As the first of its kind in Canada, a screening program piloted by BC Renal in partnership with the BC Centre for Disease Control (BCCDC) has proven effective at identifying and treating dialysis patients with latent TB infection (LTBI). The results are described in a study published in the American Journal of Kidney Disease this past May.

Dr. Victoria Cook, medical head of Provincial Tuberculosis Services at the BCCDC, was involved in the study. She notes that if untreated, LTBI can lead to active TB, which can result in serious and widespread consequences: “In addition to risks for the individual patient, the public health consequences of an infectious TB case in a congregate setting such as a dialysis unit is significant.”

This pressing issue prompted BC Renal and the BCCDC to team up in 2012 and pilot a novel screening program, where dialysis patients were systematically screened and treated for LTBI when appropriate. The study involved 365 patients from across BC, whose LTBI treatment outcomes were compared before and after rollout of the screening program.

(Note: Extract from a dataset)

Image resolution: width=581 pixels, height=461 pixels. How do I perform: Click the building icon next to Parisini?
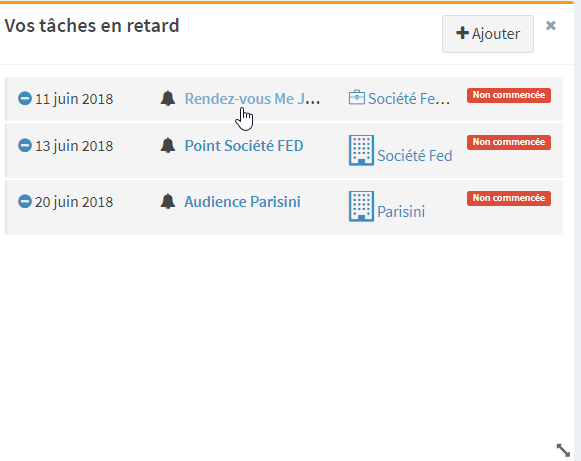(361, 206)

“We found that the vast majority – more than 80 percent – of people successfully completed LTBI therapy,” says Cook. What’s more, adverse events were most often associated with medication change rather than stopping LTBI treatment, showing that the screening program is generally safe for patients with appropriate monitoring.  

Importantly, Cook notes that the screening process is fairly straightforward and is easily implemented into the clinical setting. It involves a TB risk assessment, blood test, and chest radiograph. Taken together these steps can reduce the chances of an active TB case in the dialysis unit, and may help to keep patients healthy if they go on to have a kidney transplant.

Cook says that the results from this study are continuing to inform medical practices across BC: “This program continues to function, and lessons learned have helped to guide decision-making around screening and treatment in other at-risk populations, such as solid organ transplant.”